* START Excerpt provided *
On Monday, six months after he single-handedly extended the Canucks’ Stanley Cup tournament another three games against the Vegas Golden Knights, Thatcher Demko looked again like “Bubble Demko,” stopping all 27 shots for his first official NHL shutout in a 4-0 win against the Winnipeg Jets.

“I try to black out those memories,” Canucks defenceman Nate Schmidt, who played for Vegas against Demko in that seven-game series, said Monday when asked if his goalie’s form looked familiar. “Those are selectively deleted. But he looked fantastic tonight. He was really comfortable back there, made a lot of great plays. He looked good. . . and when we needed him to be good, we didn’t give up a whole lot of shots tonight.”

Filling in for injured starter Jacob Markstrom, Demko stopped 123 of 125 shots Vegas hammered him with over three games before the outmatched Canucks finally lost Game 7 last September.

That performance by the 24-year-old reinforced the organizational belief in him and was a factor in general manager Jim Benning’s decision in October to let Markstrom leave in free agency.

Demko lost his first three starts this season and in his first eight games had some of the poorest goaltending numbers in the NHL, allowing seven goals twice and at least four goals five times.

Like the team in front of him, Demko got a lot sharper in the second half of February. But like the team, he kept losing.

Each ended four-game losing streaks on Monday, when the Canucks scored three first-period deflection goals and, for a change, maintained the flow of oxygen to their brains after recent two- and three-goal collapses against the Edmonton Oilers, Calgary Flames and Jets.
* END Excerpt provided *
* START Recorded data *
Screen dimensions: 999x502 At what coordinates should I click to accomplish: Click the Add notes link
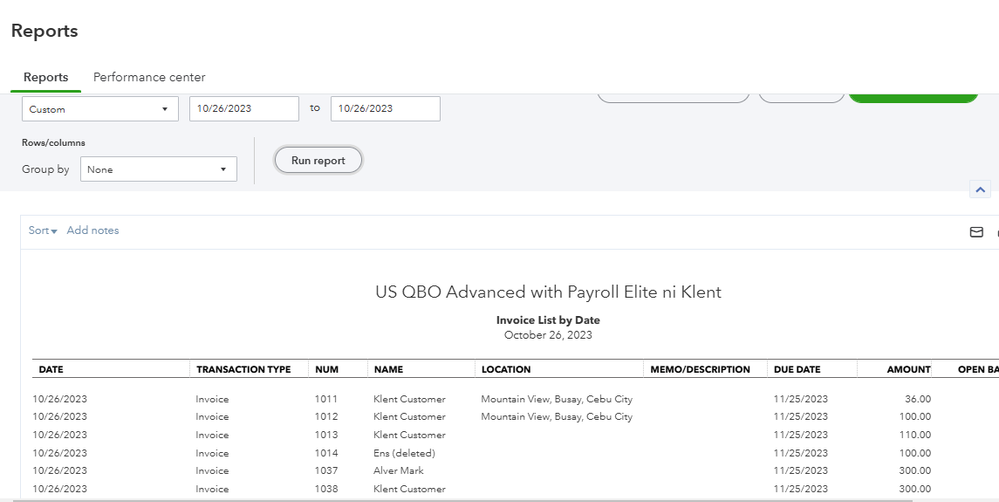pyautogui.click(x=93, y=231)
* END Recorded data *
### What you will do:
A. Reproduce the passage of the Thatcher Demko article starting with "That performance by" and going on through "in free agency.", substituting "November" for "October".
B. Extend the article on Thatcher Demko's shutout against the Winnipeg Jets, picking up after its final sentence.

### Results:
A.
That performance by the 24-year-old reinforced the organizational belief in him and was a factor in general manager Jim Benning’s decision in November to let Markstrom leave in free agency.

B.
“You’re just trying to get the win and just take one shot at a time,” Demko said. “I thought the guys played really solid tonight. First two periods, I didn’t see much. Obviously, they were going to push. . . and try and claw their way back in the game there in the third. I thought we did a good job handling that and playing the right way for a full 60.”

Still possessing the third-worst defensive record in the league, allowing 3.4 goals per game, the Canucks limited the Jets to just 12 shots in the first two periods. Winnipeg had 15 shots in the third, when Demko’s confidence and positional efficiency were most evident.

It was his fourth start in five games, and seventh in nine. Clearly, coach Travis Green believes in the goalie who has seized the No. 1 spot from veteran Braden Holtby. In his last six starts, Demko’s save percentage is .931.

“I think it’s a lot of just learning,” he said. “There’s a tonne of things that I was picking up on, and you kind of just learn how to manage everything day to day. Obviously, playing is nice and getting into a rhythm, like you said. But I’ve just got to continue to work and continue to grow here, and continue trying to help the team win.”

The Jets and Canucks play again Tuesday night.

“His game is growing,” Green said. “Much like our team, I don’t think he had the best start to the season. But he has worked hard on his game. I think the team’s playing better in front of him, and he’s given us some real solid goaltending here and it’s good to see.

“I think he’s been working hard with Clarkie (goaltending coach Ian Clark) not just on his game but on the mental part. He’s been in a good place even though we haven’t won as many games as we would like to or he’d like to.”

Point shots by Schmidt 18 seconds apart early in the first period both ended up behind Jets goalie Connor Hellebuyck, giving the Canucks a 2-0 lead. The first one deflected off Winnipeg forward Andrew Copp at 8:28, and the second was deftly tipped in by Vancouver winger J.T. Miller.

Rookie Nils Hoglander, redeployed at even-strength to the third line with Brandon Sutter and Adam Gaudette, tipped in a Tyler Myers shot at 14:50 – just the second power-play goal this season for the Canucks’ second unit.

Elias Pettersson, used by Green to defend the lead after Winnipeg coach Paul Maurice lifted his goalie for an extra attacker with 5:22 remaining, skated the puck into an empty net with 3:34 to go.

“It’s always important, I think, when things aren’t going your way to find a way to win,” Green said. “When you get up like that early in the game, you know, the game’s not over. I liked how we just stuck with our game. We stayed focused, we didn’t take any penalties, and we played a solid 60 minutes of hockey.”

It was one of the Canucks’ finest hours in a season when they haven’t had enough of them.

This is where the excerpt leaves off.